This Court has heretofore decided in several cases that in order
to bring the questions of law before this Court by writ of error,
the facts must be found in
Page 62 U. S. 224
the court below by a jury by a general or special verdict or
must be agreed upon in a case stated.
And also that where the parties agree that the court shall
decide questions both of law and fact, none of the questions
decided, either of fact or law, can be reviewed by this Court on a
writ of error.
The practice in Louisiana is an exception to this general rule,
as that practice is sanctioned by the act of Congress which
requires the courts of the United States to conform to the practice
of the state courts.
The case having been decided by this Court upon a point of
practice, it is necessary to state only so much of its as to show
how the point of practice arose.
It was a suit in the nature of an ejectment, brought by Boyreau
to recover all the undivided half of an undivided eighteenth part
of that certain tract of land, rancho, or farm, known as the
"Rancho San Leandro," situate in the County of Alameda, state
aforesaid, bounded as follows: on the north by the San Leandro
Creek; on the west by the Bay of San Francisco; on the south by the
San Lorenzo Creek; and on the east by a line commencing on the
southern bank of the San Leandro Creek at a point on said bank from
whence a line bearing south, 29 degrees east, will strike the
eastern bank of a lagoon, situated about six or seven chains south
of said creek, thence running on said line about two hundred and
sixty-two 262 chains, parallel with a ridge of hills running from
the San Leandro Creek to the San Lorenzo Creek, at a point at the
base of the foot hills on the said creek.
Upon the trial, the whole case was submitted to the court, a
jury being expressly waived by agreement of parties, and the
evidence and arguments of counsel being heard, the court proceeded
to find a long history of facts, which is set forth in the record.
The copy of the grant offered in evidence excluded land on the east
occupied by the Indians, and the court, in its finding, ran the
east line in such a way as to exclude two of the defendants, who
were pronounced not guilty. All the evidence
Page 62 U. S. 225
necessary for the court to make up its opinion upon this point,
and also upon other facts in the case, would seem to belong more
appropriately to a jury. The second bill of exceptions contained
the elaborate opinion of the court, in which questions of fact and
questions of law were all decided.

[A block of data]
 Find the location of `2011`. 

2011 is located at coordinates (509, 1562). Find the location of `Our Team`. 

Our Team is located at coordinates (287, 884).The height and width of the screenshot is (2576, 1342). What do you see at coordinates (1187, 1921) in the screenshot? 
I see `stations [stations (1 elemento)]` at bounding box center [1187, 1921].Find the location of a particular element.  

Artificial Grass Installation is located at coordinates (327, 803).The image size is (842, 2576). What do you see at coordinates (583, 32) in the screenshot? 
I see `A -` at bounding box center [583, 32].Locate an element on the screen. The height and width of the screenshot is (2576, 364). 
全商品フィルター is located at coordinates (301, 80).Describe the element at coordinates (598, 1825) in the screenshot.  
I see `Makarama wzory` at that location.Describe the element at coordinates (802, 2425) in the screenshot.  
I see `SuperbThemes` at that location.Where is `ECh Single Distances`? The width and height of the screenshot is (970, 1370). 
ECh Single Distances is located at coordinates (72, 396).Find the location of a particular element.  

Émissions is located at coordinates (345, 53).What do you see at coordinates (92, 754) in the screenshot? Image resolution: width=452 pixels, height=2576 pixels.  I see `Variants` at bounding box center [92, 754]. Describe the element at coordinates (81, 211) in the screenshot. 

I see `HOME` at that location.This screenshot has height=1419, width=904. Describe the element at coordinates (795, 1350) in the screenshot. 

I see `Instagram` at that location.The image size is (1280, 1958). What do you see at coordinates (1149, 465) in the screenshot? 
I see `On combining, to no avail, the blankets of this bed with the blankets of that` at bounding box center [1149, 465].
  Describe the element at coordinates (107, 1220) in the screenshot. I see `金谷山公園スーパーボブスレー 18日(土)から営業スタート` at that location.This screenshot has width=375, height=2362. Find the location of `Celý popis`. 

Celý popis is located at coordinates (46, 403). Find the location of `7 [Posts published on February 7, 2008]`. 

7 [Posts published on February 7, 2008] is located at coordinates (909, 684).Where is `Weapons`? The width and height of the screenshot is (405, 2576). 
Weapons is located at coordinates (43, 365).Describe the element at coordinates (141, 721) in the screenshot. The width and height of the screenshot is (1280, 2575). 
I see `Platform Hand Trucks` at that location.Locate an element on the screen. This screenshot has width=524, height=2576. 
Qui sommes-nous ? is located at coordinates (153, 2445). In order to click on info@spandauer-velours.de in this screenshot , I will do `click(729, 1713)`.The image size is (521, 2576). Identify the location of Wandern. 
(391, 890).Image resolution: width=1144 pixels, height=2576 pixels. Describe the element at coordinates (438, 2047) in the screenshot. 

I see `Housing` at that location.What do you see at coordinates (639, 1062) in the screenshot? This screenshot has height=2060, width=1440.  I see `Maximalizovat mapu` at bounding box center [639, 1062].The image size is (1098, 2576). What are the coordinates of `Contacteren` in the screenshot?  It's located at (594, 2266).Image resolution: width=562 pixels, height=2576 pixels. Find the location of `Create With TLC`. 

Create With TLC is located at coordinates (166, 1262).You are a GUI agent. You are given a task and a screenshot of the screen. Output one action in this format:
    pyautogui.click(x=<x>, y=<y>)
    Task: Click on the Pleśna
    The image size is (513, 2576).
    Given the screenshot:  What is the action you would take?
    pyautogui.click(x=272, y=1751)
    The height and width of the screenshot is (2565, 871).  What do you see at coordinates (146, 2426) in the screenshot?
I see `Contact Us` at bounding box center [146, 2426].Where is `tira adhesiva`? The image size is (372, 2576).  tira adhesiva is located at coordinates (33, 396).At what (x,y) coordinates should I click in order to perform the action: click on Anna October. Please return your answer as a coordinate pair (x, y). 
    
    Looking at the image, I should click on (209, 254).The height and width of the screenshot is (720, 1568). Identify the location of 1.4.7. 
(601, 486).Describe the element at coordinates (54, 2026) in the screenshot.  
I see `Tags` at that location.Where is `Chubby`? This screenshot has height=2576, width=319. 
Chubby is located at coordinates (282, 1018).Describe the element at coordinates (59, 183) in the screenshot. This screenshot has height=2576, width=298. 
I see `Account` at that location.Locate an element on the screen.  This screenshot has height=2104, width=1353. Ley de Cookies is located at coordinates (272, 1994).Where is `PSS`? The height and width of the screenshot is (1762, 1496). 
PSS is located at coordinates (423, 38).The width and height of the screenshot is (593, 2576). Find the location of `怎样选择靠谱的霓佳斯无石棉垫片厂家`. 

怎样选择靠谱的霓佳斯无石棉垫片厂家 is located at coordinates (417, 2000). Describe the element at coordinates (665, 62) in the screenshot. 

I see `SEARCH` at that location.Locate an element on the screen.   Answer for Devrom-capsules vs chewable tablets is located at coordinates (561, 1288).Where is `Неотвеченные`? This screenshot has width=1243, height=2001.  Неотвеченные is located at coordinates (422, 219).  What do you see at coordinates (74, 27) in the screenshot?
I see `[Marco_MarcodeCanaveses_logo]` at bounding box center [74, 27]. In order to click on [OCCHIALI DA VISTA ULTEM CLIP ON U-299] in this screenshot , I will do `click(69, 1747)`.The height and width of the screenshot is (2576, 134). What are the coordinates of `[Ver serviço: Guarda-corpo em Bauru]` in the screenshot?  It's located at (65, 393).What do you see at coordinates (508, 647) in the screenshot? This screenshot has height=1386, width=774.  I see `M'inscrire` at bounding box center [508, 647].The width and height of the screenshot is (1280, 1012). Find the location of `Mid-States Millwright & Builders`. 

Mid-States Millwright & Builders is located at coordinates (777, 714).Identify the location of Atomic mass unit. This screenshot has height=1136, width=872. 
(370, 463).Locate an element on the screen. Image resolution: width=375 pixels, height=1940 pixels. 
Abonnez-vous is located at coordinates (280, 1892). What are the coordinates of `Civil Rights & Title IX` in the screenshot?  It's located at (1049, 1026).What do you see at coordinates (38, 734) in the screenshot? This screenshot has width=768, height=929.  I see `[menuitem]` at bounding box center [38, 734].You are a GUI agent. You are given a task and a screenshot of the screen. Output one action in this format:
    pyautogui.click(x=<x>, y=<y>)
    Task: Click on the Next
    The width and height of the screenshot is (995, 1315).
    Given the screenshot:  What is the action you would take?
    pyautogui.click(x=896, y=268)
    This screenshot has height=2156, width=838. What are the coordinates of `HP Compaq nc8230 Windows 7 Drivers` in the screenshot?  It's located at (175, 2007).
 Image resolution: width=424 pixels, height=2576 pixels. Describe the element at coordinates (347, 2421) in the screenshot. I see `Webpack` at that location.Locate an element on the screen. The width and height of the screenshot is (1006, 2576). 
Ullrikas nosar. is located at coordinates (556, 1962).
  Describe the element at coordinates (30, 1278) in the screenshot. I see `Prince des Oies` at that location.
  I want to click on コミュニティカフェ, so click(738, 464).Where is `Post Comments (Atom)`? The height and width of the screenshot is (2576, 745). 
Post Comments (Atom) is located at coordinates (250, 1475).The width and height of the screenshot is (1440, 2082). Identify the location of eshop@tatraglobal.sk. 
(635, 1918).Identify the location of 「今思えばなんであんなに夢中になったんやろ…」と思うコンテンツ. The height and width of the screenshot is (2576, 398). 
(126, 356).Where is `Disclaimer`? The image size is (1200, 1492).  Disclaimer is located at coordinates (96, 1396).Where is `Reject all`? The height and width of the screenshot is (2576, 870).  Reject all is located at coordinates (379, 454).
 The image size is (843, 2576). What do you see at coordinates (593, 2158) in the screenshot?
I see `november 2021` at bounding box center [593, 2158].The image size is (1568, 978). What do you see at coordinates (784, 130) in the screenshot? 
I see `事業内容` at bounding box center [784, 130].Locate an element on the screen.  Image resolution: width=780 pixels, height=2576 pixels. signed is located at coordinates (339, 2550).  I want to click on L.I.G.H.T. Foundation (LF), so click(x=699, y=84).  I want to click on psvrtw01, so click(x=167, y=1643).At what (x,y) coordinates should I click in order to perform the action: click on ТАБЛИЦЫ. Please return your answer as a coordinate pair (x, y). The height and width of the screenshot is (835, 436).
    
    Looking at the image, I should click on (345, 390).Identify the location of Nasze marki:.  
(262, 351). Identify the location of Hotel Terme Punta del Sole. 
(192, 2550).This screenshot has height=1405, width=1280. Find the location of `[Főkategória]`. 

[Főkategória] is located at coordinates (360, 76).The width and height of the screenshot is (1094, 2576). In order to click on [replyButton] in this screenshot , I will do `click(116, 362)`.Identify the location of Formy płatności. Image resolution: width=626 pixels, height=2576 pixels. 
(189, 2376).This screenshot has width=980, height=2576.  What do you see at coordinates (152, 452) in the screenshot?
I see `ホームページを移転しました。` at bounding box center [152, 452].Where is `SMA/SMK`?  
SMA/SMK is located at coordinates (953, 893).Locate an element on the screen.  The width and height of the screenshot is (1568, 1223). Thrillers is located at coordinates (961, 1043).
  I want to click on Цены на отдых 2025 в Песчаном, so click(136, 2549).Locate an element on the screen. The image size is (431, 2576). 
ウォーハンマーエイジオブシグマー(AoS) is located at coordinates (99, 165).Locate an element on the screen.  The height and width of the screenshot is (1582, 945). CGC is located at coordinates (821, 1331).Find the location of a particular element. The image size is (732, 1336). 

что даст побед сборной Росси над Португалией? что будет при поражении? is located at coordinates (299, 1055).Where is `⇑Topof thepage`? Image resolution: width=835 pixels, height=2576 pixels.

● **What is asked**: Copy the court opinion from "It was a suit" to "the said creek.", changing "San Lorenzo Creek" to "San Lorenzo River" each time it appears.

● **Right answer**:
It was a suit in the nature of an ejectment, brought by Boyreau
to recover all the undivided half of an undivided eighteenth part
of that certain tract of land, rancho, or farm, known as the
"Rancho San Leandro," situate in the County of Alameda, state
aforesaid, bounded as follows: on the north by the San Leandro
Creek; on the west by the Bay of San Francisco; on the south by the
San Lorenzo River; and on the east by a line commencing on the
southern bank of the San Leandro Creek at a point on said bank from
whence a line bearing south, 29 degrees east, will strike the
eastern bank of a lagoon, situated about six or seven chains south
of said creek, thence running on said line about two hundred and
sixty-two 262 chains, parallel with a ridge of hills running from
the San Leandro Creek to the San Lorenzo River, at a point at the
base of the foot hills on the said creek.